Era il dicembre del 2009 e le cose sembravano sistemate, tra la delusione dei parenti di Bianzino e un grosso sospiro di sollievo tirato dalle guardie carcerarie di Capanne. Adesso, però, il mensile Terra, riapre i giochi: quella Tac presentata in tribunale era falsa, il fotogramma con l’aneurisma non riguardava il cervello di Bianzino, ma era materiale d’archivio, “letteratura medica”. E’ stata la stessa dottoressa Aprile a dichiarare davanti ai pm che nessun medico legale aveva riscontrato l’aneurisma, ma semplicemente “dei vasi con delle caratteristiche alterate, che ben si correlano con l’ipotesi di una rottura, diciamo, spontanea”. Questo già sarebbe sufficiente a riaprire il caso, evidentemente viziato dalla leggerezza con cui sono state acquisite delle prove che, tra l’altro, prove non erano. Ma non è tutto: un altro particolare inquietante fa tremare il palazzo di giustizia perugino. Le perizie mediche, infatti, avevano accertato che il fegato di Bianzino non solo risultava essere ‘distaccato’ dalla sua sede naturale, ma conteneva anche 280 centilitri di sangue in eccesso. Una fuoriuscita – si disse – dovuta alla rianimazione cardiaca esercitata sull’uomo. Purtroppo però, di quell’intervento non risulta esserci nemmeno un fotogramma nei circuiti di videosorveglianza del carcere di Capanne. Lo stesso magistrato ha espresso in aula le sue perplessita chiedendosi se “la manovra rianimatoria ha come punto di riferimento il cuore” piuttosto che il fegato. Un’operazione insolita per dei medici professionisti. Risulta difficile immaginare qualcuno in camice bianco che, nel tentativo di eseguire una rianimazione a mano, esercita pressione una ventina di centimetri più in basso rispetto al cuore…

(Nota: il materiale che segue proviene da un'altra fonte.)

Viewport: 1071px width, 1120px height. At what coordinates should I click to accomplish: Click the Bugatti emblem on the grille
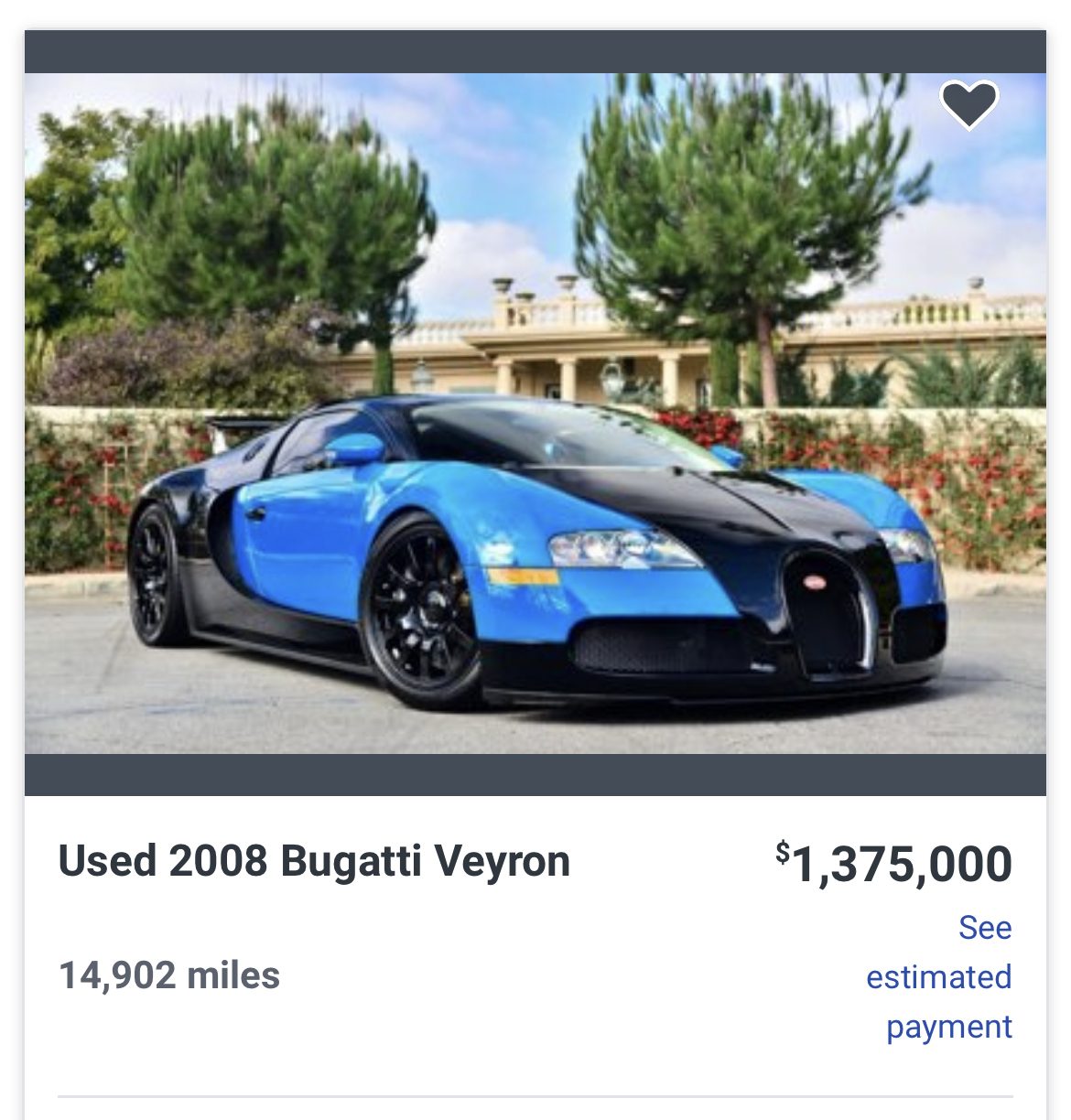click(x=814, y=582)
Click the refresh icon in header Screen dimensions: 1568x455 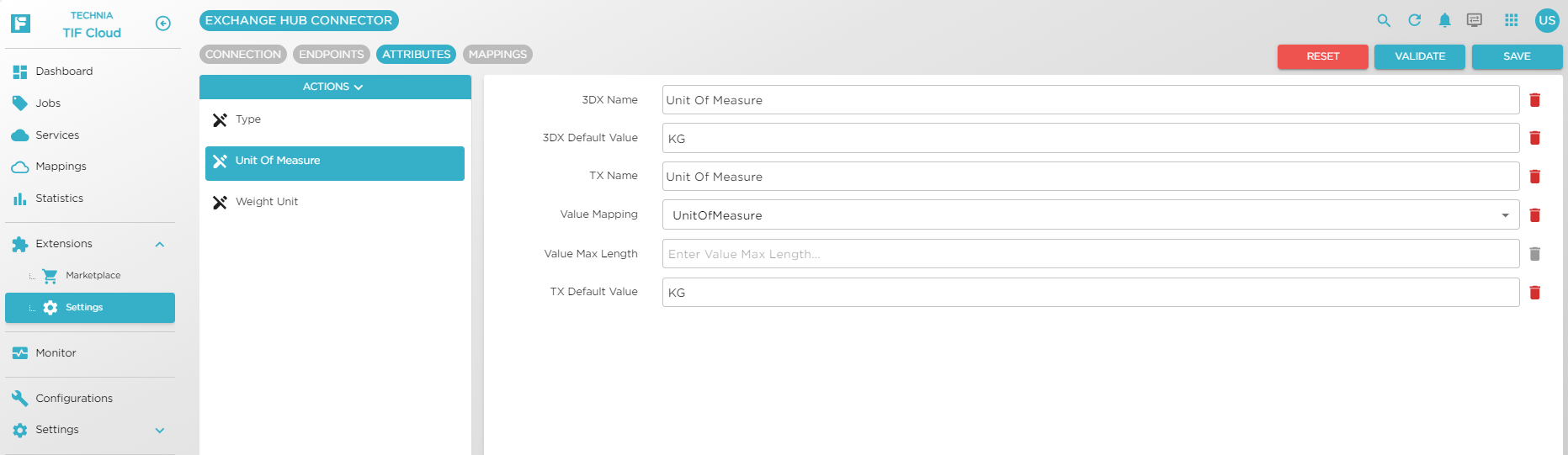[x=1415, y=20]
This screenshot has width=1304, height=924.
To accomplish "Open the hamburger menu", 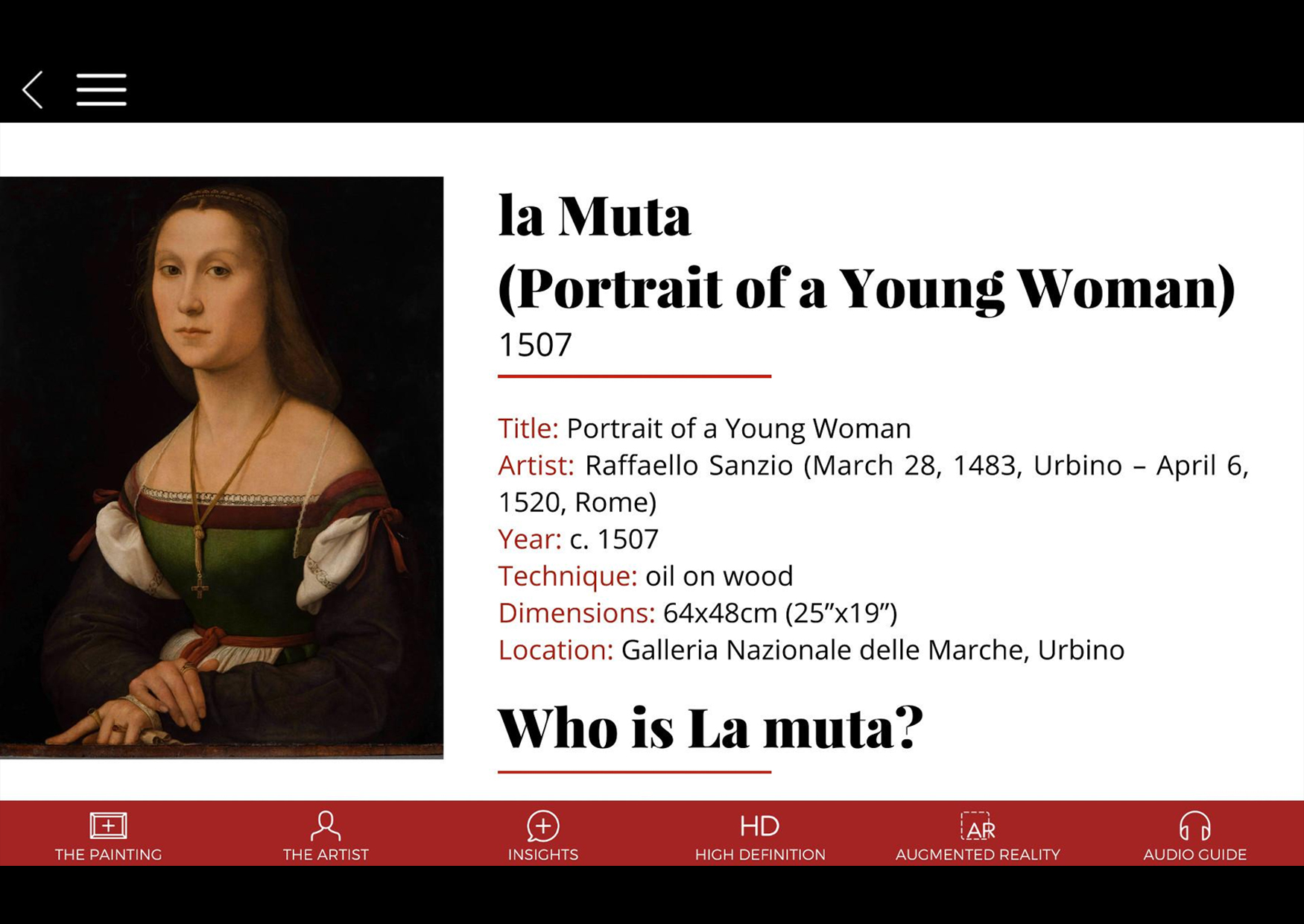I will click(x=101, y=90).
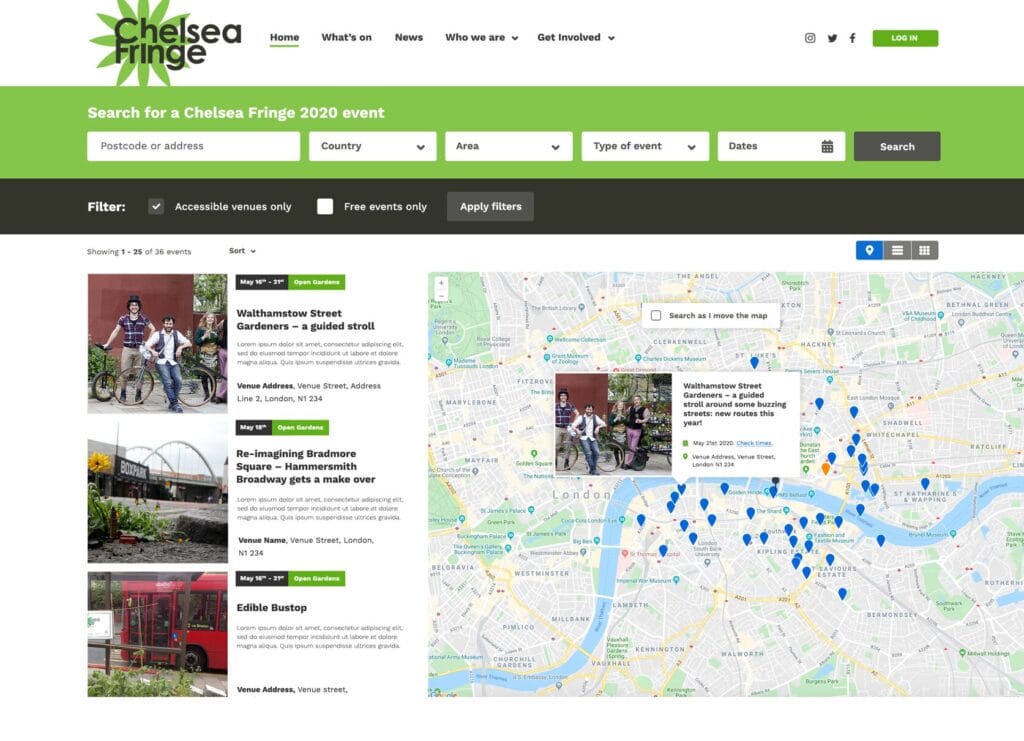The height and width of the screenshot is (741, 1024).
Task: Focus the Postcode or address field
Action: (193, 146)
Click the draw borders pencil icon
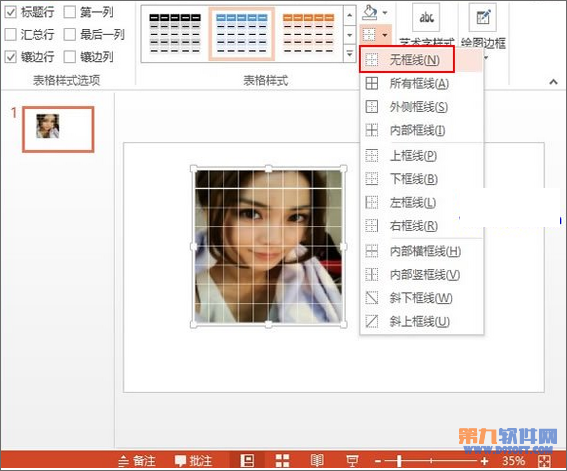This screenshot has width=567, height=471. [x=482, y=17]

E’ così che sono emersi nuovi punti oscuri in questa vicenda che, sin dal principio, ha destato perplessità negli osservatori, pur senza acquisire il grado di – triste – notorietà riservata alle misteriose morti di Aldrovandi, Cucchi e Uva, tanto per fare qualche esempio di persone morte dopo aver avuto a che fare con le forze di pubblica sicurezza. Adesso, oltre agli amici e ai familiari di Bianzino, la pressione per far uscire il caso dalla casella “archiviato” e dar così vita a una nuova indagine, cominciano ad arrivare anche dal mondo politico. “A questo punto – dice la deputata radicale Rita Bernardini – ritengo necessaria la riapertura delle indagini per accertare l’evoluzione delle circostanze che hanno portato al decesso del detenuto, anche per sgomberare al più presto ogni nube ed evitare l’atroce sensazione di trovarsi davanti ad un nuovo caso di denegata giustizia”.Un appello sacrosanto, si direbbe, che ogni procura della Repubblica dovrebbe accogliere, almeno per fugare ogni dubbio sull’integrità di chi lavore nel carcere di Capanne. Peccato, però, che quando gli avvocati di parte civile espressero i loro dubbi sulla ‘finta’ Tac, ormai un anno fa, i pm decisero di non concedere la riesumazione del corpo di Aldo Bianzino. La domanda finale è sempre la stessa: perché?